Source passage:
## start

[Openais] Checkpoint crash in aisexec

Steven Dake sdake at mvista.com
Tue Feb 15 14:56:03 PST 2005


Muni

The ring id will be delivered as part of the confchg_fn callback from
totmsrp.c.  From the checkpoint perspective, this configuration change
will be delivered as a parameter to ckpt.c:ckpt_confchg_fn().

So we will change ckpt_confchg_fn to:
static int ckpt_confchg_fn (
    struct memb_ring_id *ring_id,
    enum totempg_configuration_type configuration_type,
    struct in_addr *member_list, void *member_list_private,
        int member_list_entries,
    struct in_addr *left_list, void *left_list_private,
        int left_list_entries,
    struct in_addr *joined_list, void *joined_list_private,
        int joined_list_entries)

## end

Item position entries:

## start

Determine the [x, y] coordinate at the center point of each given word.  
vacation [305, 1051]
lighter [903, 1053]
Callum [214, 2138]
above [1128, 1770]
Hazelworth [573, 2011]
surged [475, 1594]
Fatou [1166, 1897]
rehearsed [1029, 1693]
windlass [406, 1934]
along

## end

Written exercise A: Copy out the entire checkpoint crash post without changing anything.
Written exercise B: Write out all of the item position entries again, substituting "holiday" for "vacation" and leaving everything else as it is.

Task response A:
[Openais] Checkpoint crash in aisexec

Steven Dake sdake at mvista.com
Tue Feb 15 14:56:03 PST 2005


Muni

The ring id will be delivered as part of the confchg_fn callback from
totmsrp.c.  From the checkpoint perspective, this configuration change
will be delivered as a parameter to ckpt.c:ckpt_confchg_fn().

So we will change ckpt_confchg_fn to:
static int ckpt_confchg_fn (
    struct memb_ring_id *ring_id,
    enum totempg_configuration_type configuration_type,
    struct in_addr *member_list, void *member_list_private,
        int member_list_entries,
    struct in_addr *left_list, void *left_list_private,
        int left_list_entries,
    struct in_addr *joined_list, void *joined_list_private,
        int joined_list_entries)

Task response B:
Determine the [x, y] coordinate at the center point of each given word.  
holiday [305, 1051]
lighter [903, 1053]
Callum [214, 2138]
above [1128, 1770]
Hazelworth [573, 2011]
surged [475, 1594]
Fatou [1166, 1897]
rehearsed [1029, 1693]
windlass [406, 1934]
along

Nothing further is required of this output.